Could you print every line from the first one of the records below through the line containing "544x310 pixels.", with both included and nothing else?

[Saved data entries]
- - - - -
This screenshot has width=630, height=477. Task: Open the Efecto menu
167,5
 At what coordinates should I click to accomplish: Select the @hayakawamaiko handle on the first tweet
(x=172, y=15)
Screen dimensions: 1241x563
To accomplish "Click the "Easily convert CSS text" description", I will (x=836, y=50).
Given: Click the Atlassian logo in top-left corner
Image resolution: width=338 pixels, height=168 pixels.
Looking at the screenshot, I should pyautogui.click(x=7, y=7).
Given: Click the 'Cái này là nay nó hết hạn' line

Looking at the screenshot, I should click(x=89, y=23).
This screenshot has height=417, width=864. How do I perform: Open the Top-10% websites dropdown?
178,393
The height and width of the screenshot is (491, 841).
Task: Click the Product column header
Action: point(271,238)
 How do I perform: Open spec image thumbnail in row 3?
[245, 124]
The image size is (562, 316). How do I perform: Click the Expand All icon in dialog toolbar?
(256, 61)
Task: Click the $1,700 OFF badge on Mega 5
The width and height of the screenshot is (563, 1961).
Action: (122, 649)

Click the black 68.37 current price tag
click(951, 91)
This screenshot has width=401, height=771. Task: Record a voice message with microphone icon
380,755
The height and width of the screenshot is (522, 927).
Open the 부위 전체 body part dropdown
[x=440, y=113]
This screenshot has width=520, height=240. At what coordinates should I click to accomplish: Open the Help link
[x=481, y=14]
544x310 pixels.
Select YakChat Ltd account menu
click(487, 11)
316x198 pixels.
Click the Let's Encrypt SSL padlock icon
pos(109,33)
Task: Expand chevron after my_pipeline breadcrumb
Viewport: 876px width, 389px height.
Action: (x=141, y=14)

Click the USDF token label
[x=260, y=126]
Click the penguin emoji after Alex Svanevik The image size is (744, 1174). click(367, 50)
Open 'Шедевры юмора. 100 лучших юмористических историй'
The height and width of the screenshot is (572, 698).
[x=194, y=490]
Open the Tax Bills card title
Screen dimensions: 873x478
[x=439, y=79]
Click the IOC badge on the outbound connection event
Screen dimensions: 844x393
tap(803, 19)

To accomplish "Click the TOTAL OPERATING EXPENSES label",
- - - - -
● Task result:
This screenshot has width=630, height=477. Task: Open the Efecto menu
167,5
 At what coordinates should I click to accomplish: Select the @hayakawamaiko handle on the first tweet
(x=172, y=15)
Screen dimensions: 1241x563
To accomplish "Click the "Easily convert CSS text" description", I will (x=836, y=50).
Given: Click the Atlassian logo in top-left corner
Image resolution: width=338 pixels, height=168 pixels.
Looking at the screenshot, I should pyautogui.click(x=7, y=7).
Given: Click the 'Cái này là nay nó hết hạn' line

Looking at the screenshot, I should click(x=89, y=23).
This screenshot has height=417, width=864. How do I perform: Open the Top-10% websites dropdown?
178,393
The height and width of the screenshot is (491, 841).
Task: Click the Product column header
Action: point(271,238)
 How do I perform: Open spec image thumbnail in row 3?
[245, 124]
The image size is (562, 316). How do I perform: Click the Expand All icon in dialog toolbar?
(256, 61)
Task: Click the $1,700 OFF badge on Mega 5
The width and height of the screenshot is (563, 1961).
Action: (122, 649)

Click the black 68.37 current price tag
click(951, 91)
This screenshot has width=401, height=771. Task: Record a voice message with microphone icon
380,755
The height and width of the screenshot is (522, 927).
Open the 부위 전체 body part dropdown
[x=440, y=113]
This screenshot has width=520, height=240. At what coordinates should I click to accomplish: Open the Help link
[x=481, y=14]
544x310 pixels.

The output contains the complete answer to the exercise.